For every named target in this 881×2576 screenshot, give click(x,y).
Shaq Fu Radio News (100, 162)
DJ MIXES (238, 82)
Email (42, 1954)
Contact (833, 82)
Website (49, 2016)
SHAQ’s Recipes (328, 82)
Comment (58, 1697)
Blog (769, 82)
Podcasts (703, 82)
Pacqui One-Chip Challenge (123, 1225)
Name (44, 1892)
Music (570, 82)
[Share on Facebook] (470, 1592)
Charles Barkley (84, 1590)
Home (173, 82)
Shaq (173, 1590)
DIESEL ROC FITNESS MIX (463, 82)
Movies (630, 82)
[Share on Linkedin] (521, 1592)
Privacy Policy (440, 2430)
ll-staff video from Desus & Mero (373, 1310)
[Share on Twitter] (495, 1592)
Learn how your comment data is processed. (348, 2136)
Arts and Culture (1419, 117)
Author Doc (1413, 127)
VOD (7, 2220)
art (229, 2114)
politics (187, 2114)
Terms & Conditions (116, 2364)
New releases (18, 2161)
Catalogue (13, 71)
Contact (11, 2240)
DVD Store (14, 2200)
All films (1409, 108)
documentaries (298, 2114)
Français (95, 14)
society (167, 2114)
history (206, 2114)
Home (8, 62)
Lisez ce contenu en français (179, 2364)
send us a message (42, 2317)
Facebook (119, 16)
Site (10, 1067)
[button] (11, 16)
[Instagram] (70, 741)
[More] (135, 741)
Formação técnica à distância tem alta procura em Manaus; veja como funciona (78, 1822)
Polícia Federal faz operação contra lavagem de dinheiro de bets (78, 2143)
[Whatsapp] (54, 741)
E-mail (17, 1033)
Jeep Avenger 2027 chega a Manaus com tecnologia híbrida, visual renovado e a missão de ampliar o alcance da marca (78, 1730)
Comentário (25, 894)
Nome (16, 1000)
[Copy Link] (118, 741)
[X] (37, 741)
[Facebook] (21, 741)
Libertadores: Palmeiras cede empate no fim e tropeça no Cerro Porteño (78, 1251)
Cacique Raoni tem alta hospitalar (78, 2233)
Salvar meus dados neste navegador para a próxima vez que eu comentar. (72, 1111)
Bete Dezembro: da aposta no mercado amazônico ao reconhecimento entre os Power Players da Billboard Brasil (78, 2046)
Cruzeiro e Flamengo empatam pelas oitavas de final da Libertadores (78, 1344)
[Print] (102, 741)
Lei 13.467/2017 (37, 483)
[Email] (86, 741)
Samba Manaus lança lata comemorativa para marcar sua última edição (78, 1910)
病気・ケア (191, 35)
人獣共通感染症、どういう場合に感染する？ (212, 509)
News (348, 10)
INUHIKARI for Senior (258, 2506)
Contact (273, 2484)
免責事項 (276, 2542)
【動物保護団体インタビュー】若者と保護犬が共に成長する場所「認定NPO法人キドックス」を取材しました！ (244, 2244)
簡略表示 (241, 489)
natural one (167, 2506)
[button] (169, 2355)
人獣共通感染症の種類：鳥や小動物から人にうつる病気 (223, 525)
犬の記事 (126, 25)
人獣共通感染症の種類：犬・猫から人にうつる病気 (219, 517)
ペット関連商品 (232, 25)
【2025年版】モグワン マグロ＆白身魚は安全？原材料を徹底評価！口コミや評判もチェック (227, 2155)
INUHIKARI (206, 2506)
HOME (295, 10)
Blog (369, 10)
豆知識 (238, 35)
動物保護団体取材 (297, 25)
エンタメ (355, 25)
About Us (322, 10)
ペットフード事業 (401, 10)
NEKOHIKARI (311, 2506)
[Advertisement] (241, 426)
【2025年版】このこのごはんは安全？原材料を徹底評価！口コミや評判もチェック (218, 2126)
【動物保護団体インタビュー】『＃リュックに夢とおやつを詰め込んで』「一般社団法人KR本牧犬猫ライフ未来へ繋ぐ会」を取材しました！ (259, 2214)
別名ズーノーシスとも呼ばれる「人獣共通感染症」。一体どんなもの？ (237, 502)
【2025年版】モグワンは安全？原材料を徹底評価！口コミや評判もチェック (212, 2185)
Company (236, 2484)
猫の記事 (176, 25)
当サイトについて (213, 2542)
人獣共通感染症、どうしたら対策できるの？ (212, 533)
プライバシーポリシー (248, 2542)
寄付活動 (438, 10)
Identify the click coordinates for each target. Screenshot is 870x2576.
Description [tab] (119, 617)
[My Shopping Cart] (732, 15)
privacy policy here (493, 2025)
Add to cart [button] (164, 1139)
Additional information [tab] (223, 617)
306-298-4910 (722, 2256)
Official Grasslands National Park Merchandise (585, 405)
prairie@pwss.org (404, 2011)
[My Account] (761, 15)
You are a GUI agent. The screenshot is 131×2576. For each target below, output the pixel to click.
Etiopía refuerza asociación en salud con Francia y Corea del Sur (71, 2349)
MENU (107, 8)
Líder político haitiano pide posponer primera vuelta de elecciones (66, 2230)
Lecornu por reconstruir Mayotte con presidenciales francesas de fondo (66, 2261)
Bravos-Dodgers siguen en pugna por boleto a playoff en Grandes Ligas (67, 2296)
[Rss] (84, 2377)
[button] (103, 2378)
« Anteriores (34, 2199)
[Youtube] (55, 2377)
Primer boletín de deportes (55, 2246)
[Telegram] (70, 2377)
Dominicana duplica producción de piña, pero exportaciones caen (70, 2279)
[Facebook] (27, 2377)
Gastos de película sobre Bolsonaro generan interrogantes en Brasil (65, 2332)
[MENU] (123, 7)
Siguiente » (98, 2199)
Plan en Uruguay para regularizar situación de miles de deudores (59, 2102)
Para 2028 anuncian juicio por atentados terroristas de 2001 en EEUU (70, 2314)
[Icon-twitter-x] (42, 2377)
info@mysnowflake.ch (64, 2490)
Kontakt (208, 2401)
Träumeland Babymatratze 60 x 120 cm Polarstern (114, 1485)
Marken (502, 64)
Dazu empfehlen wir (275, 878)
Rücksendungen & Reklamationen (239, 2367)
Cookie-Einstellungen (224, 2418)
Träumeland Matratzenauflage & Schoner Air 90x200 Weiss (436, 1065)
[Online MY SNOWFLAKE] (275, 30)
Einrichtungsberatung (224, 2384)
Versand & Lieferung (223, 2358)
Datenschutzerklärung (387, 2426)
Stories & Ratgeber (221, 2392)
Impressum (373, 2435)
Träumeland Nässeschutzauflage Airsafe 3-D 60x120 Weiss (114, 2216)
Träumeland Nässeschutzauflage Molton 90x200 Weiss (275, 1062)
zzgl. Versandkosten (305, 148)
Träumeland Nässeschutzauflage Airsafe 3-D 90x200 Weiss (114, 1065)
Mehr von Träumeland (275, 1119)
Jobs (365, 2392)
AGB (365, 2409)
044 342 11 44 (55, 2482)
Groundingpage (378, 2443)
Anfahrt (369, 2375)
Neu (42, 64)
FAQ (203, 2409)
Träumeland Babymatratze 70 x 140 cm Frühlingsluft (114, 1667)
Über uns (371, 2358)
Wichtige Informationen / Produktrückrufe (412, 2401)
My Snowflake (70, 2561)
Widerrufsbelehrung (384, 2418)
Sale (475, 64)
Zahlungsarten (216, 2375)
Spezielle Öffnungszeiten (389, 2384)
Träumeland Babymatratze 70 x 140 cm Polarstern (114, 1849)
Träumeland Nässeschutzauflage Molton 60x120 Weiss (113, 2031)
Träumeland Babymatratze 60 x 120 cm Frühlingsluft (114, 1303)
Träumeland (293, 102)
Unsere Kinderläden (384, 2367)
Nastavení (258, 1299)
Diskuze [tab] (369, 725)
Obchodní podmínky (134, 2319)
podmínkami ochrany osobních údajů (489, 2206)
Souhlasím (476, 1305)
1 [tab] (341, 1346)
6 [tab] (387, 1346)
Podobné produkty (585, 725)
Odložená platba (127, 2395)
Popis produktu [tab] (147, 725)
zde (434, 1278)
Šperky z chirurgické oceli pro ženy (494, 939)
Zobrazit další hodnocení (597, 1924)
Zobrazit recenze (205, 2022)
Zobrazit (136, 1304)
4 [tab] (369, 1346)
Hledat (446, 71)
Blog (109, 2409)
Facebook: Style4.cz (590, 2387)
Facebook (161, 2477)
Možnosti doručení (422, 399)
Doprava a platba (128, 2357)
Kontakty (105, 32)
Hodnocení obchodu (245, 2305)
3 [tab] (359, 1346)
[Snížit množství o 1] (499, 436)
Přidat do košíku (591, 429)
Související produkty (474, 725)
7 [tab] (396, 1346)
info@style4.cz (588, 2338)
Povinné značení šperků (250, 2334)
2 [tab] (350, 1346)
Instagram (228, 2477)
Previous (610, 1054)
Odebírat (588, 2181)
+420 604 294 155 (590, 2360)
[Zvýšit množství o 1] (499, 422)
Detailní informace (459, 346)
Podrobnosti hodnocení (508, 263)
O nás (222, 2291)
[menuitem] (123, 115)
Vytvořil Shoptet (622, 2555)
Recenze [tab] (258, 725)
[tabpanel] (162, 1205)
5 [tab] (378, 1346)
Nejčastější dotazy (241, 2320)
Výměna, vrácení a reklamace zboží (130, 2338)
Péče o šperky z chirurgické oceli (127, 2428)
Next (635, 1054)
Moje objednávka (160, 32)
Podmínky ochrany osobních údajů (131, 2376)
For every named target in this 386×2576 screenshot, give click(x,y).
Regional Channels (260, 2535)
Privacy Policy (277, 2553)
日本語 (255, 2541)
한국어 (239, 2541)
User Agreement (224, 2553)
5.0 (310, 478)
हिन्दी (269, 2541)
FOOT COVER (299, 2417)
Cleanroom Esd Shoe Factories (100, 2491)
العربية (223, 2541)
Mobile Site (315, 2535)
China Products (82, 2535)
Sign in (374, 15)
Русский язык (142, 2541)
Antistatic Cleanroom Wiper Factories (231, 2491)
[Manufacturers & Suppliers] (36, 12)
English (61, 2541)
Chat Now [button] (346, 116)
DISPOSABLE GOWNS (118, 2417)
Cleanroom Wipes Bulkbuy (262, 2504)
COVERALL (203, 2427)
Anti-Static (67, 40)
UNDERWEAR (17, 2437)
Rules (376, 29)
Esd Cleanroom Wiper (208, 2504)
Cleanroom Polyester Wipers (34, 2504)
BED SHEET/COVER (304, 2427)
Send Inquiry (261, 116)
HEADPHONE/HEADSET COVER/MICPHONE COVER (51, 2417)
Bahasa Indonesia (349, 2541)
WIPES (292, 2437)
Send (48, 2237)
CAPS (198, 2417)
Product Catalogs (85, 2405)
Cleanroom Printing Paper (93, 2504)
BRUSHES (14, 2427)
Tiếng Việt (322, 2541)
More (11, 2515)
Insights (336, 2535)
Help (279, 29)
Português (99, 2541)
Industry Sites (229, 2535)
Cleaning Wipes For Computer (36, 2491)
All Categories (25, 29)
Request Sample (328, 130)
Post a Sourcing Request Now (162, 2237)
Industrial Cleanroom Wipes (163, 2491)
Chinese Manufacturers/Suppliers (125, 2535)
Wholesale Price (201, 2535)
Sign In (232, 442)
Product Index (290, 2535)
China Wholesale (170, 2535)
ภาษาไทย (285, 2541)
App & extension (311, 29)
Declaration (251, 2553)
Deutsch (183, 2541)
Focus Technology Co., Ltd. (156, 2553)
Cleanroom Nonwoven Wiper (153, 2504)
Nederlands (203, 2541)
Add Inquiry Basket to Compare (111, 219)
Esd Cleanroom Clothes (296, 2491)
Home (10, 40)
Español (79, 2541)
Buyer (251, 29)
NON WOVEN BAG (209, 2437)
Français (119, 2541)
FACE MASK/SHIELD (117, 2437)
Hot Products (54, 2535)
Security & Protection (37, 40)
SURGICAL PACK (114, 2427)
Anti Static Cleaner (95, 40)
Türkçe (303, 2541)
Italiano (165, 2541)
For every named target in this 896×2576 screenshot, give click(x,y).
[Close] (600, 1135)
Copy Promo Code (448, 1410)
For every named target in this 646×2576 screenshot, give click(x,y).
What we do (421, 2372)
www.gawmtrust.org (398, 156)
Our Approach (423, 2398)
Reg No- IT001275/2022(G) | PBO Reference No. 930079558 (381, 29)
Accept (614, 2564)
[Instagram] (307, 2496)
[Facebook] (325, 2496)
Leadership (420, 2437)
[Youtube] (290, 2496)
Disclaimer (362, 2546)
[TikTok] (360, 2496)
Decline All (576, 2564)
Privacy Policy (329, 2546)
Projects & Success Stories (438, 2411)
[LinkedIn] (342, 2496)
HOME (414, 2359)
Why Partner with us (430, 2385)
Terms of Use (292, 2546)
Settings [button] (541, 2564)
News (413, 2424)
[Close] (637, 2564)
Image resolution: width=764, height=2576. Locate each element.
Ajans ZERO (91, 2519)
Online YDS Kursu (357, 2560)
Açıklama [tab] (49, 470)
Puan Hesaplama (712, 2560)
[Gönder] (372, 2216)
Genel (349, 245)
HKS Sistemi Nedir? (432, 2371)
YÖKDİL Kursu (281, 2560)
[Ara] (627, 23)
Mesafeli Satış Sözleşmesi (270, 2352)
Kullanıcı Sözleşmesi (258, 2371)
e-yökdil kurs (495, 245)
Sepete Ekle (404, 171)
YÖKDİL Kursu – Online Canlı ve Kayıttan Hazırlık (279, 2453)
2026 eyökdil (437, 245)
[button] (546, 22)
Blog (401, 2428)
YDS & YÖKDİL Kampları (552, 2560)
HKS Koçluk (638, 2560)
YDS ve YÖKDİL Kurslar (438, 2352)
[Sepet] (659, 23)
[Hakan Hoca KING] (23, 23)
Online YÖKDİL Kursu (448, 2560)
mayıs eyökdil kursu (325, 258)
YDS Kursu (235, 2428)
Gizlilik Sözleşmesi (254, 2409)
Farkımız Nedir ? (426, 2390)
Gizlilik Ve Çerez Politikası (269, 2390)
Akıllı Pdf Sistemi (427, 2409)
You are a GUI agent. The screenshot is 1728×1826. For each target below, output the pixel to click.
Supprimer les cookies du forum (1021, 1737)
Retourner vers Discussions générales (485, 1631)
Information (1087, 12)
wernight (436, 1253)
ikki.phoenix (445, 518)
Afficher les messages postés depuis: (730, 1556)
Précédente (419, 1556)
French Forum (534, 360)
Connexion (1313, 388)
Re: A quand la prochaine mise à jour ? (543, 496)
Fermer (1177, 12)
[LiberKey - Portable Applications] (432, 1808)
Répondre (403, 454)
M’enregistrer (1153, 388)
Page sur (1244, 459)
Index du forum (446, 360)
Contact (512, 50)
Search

_ _ _ _ _ _ _

* _About this exercise_: An exact copy of the lines above between the line holding "[Print] (102, 741)" and the line holding "INUHIKARI for Senior (258, 2506)", inclusive, is the whole answer.

* _Answer to this exercise_:
[Print] (102, 741)
Lei 13.467/2017 (37, 483)
[Email] (86, 741)
Samba Manaus lança lata comemorativa para marcar sua última edição (78, 1910)
病気・ケア (191, 35)
人獣共通感染症、どういう場合に感染する？ (212, 509)
News (348, 10)
INUHIKARI for Senior (258, 2506)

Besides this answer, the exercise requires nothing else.